本文:
#####

さて、火事の翌日に話を進めましょう。
何だかまだ昨夜起こったことが夢の出来事のような気持ちでしたが、新聞を手に取ると、確かに社会面に火事の記事が載っていました。
残念ながらその記事は残っていませんが、すんごくすんごく小さな記事で、一般の人はペロッと読み飛ばすくらいの小さな小さなボリュームの取るに足らない扱いの記事でした。
でも、確かにボクはその火事で住む場所を一瞬にして失い、また2階の住人の方は命を落としたわけです。
ボクがその時目にした記事には、2階の住人がなくなったとの記述もなかったし、ましてや、予期せぬ火事被害を受け家を失った善良な一市民のボクのことなんて、一行の記述もない。
僕にはそれが、すごく理不尽に感じました。
人生が、この一件で劇的な変化を余儀なくされたのに、記事には何も書かれてはいない。世間の人に伝えるべき情報の社会的価値はない扱いなのです。
考えてみれば、それは新聞に掲載されている他の小さな記事にも同じことが言える話で、当たり前のことかもしれません。

#####

資料一覧:

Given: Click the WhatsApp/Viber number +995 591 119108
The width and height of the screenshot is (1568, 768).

#####

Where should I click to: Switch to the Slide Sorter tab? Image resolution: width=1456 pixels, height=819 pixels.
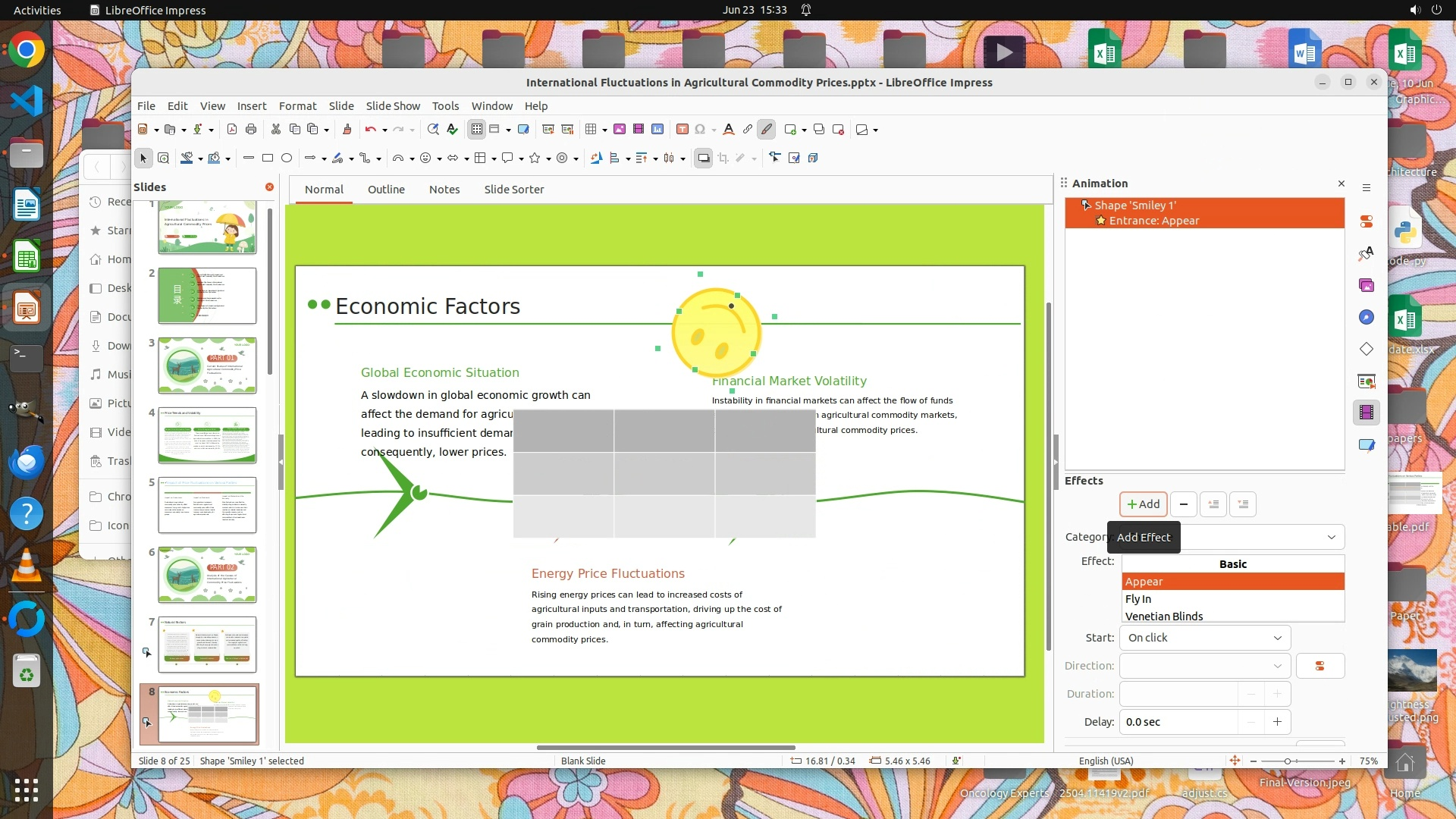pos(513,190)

#####

課題の指示: 火事の翌日に新聞記事を読んだときのことを語る本文を、最後の文に続けて書き進めよ。

この課題の結果:
でも、火事事件の当事者になって初めて、普段は気にも留めない「記事の余白」というものの理不尽な存在を改めて認識することになったわけです。
少なくともドラマや映画の制作に関わる者のひとりとして、この事件でそういう目線が強烈に埋め込まれたような気がします。
さて、火事の翌日は、まず当時働いていた制作プロダクションへ電話を入れて事の顛末と事情を説明し、新しい家探しや火事の後始末をするため、暫く仕事を休ませてもらう許可を得ました。
この突然降りかかった災難を乗り越える方法はわからなかったけど、とにかく立ち止まっていては前に進めない。辛いけど頑張るしか方法はないわけです。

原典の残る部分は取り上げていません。